Die Antileiharbeits-Initiative schließt sich dem Kieler
Leihkeulen-Projekt an in dem Übereinkommen, daß es neben einer eigenen
Zeitung
auch notwendig ist, eigene Widerstandsformen gegen unsere
Benachteiligung zu entwickeln. Durch ihre aktive Mitarbeit an der
Agenda 2010
haben die Gewerkschaften ihr vorangiges Ziel, rapide Verschlechterung
des Betriebsklimas und gespaltene Belegschaften in nahezu allen Firmen
erreicht. Aber diese Seite hier soll nicht dazu dienen, den dadurch
aufgestauten Frust wie bei Zoom oder Chefduzen abzujammern. Hier wird
der Versuch unternommen, unseren Emanzipierungsprozess in Gang zu
setzen. Dazu halten wir es zunächst für wichtig, in immer mehr Orten
regelmäßige Treffen zu organisieren. Diese Treffen sollten neben
individueller arbeitsrechtlicher Beratung auch dazu dienen, unseren
Kollegen
Grundkenntnisse gewerkschaftlicher und tarifrechtlicher Zusammenhänge
zu vermitteln oder diese von ihnen zu erlernen. In einem weiteren
Schritt
müssen wir versuchen, zu gemeinsamen Handlungskonzepten zu kommen und
wir dürfen uns nicht der Illusion hingeben, hier schnelle Erfolge
zu erzielen. Die Arbeit die vor uns liegt wird mehrere Jahre andauern
und wir müssen systematisch versuchen, die Kollegen der einzelnen
Niederlassungen miteinander bekannt zu machen (...)

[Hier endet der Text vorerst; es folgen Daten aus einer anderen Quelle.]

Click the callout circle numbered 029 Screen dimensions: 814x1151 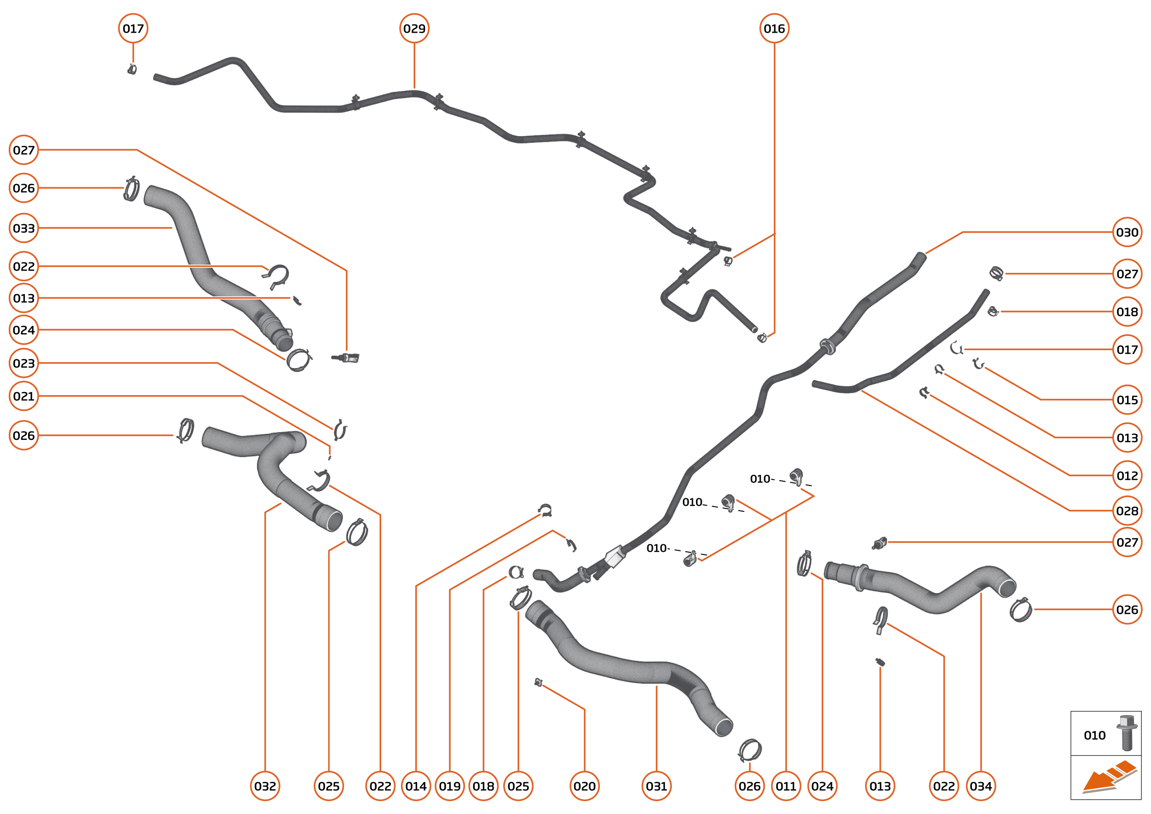pos(414,29)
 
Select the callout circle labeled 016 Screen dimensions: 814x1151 pos(774,29)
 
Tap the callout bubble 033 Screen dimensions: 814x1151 pos(23,228)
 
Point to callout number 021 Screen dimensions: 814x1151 pos(23,396)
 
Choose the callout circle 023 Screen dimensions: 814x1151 pos(23,363)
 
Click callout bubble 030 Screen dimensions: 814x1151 pos(1127,232)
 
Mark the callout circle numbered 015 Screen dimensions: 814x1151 pos(1127,399)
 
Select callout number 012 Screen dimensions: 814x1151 pos(1127,475)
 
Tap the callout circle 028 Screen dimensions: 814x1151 pos(1127,511)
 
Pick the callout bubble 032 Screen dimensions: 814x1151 pos(265,786)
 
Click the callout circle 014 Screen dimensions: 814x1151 pos(416,786)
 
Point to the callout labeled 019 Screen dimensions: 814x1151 pos(449,786)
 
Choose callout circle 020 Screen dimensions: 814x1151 pos(584,786)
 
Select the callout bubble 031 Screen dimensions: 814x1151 pos(656,786)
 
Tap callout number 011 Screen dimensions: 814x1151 pos(786,786)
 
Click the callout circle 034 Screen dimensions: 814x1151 pos(981,786)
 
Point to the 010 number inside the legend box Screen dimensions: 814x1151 pos(1094,735)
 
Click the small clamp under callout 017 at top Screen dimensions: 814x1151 pos(132,69)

Das Medium Internet macht zwar einen weitaus schnelleren
Informationsaustausch möglich, es birgt aber auch die Gefahr,
Frustrationen zu
absorbieren, die früher eher in aktiven Protest umgesetzt wurden. Denn
Protest gehört nicht ins Internet, sondern in die Betriebe, auf die
Straße und in unserem Fall auch in die Leiharbeitsmessen.